If we are making buildings accessible, the question arises: what about evacuation? This was addressed in British Standards 30 years ago with BS 5588-8: 1998 “Code of practice for means of escape for disabled people” which described an evacuation lift. Similar recommendations are now in BS 9999, Annex G. Work is ongoing on drafting a European Norm (EN) for the evacuation of those with impaired mobility who cannot use the stairs based on CEN TS 81-76.
Both BS 9999 and CEN TS 81-76 are based on an evacuation concept where the evacuation lift is under the control of evacuation assistants who ensure the evacuation of all those needing to be evacuated by lift and that the evacuation lift is reserved for those who need it. The safety of an evacuation lift depends on being incorporated into a building design which protects the evacuation lift spaces, lobbies and refuges from fire at least for the duration of the evacuation and provides protection for electrical supplies including a secondary power supply. Recent events such as the Grenfell Tower have raised the question of evacuation of those with impaired mobility – likely to be an increasing proportion of a building’s population.

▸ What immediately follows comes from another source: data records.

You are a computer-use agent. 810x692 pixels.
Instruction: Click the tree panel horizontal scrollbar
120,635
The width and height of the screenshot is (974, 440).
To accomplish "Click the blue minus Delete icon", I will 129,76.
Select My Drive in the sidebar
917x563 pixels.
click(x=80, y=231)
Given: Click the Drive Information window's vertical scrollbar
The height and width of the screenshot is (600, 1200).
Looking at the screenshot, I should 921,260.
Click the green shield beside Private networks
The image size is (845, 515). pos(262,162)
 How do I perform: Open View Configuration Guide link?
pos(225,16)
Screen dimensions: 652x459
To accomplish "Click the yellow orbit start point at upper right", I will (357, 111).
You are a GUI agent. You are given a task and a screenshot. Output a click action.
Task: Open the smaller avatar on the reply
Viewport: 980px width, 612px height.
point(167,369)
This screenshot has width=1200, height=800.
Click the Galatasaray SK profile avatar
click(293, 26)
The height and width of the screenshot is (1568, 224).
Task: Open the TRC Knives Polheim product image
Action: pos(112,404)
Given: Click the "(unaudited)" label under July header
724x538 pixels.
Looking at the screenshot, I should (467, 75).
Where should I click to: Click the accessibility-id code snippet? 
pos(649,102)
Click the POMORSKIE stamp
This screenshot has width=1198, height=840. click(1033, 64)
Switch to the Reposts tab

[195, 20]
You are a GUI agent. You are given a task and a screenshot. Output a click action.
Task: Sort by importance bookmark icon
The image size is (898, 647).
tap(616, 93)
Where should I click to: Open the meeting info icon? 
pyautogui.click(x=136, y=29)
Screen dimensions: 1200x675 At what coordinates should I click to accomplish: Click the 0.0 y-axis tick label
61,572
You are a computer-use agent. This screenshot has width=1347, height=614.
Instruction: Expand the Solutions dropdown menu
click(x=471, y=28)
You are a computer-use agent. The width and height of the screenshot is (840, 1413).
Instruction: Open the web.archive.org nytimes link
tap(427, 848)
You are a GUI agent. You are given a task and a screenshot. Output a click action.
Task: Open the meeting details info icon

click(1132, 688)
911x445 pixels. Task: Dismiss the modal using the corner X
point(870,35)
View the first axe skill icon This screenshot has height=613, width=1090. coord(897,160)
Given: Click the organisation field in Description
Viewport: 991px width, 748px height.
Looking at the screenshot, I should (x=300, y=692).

While new buildings should be being fitted with evacuation lifts, there are very large numbers of older buildings pre-dating modern requirements where there are no effective evacuation provisions. The improvement of the evacuation provision for these existing buildings is a serious challenge.
As far back as the 1939, the use lifts with dedicated control features for firefighters was recognized in the UK and has been essential in high rise buildings. There have been British Standards for firefighters lifts and evacuation lifts since the 1980s.
This long legacy of lifts with some form of provision for firefighters or evacuation has resulted in a need to give building designers and lift modernisers guidance on how they can modernise lifts intended for use by firefighters or for evacuation to improve their safety. This work was recognised by both the fire services and the lift industry resulted in the development a standard.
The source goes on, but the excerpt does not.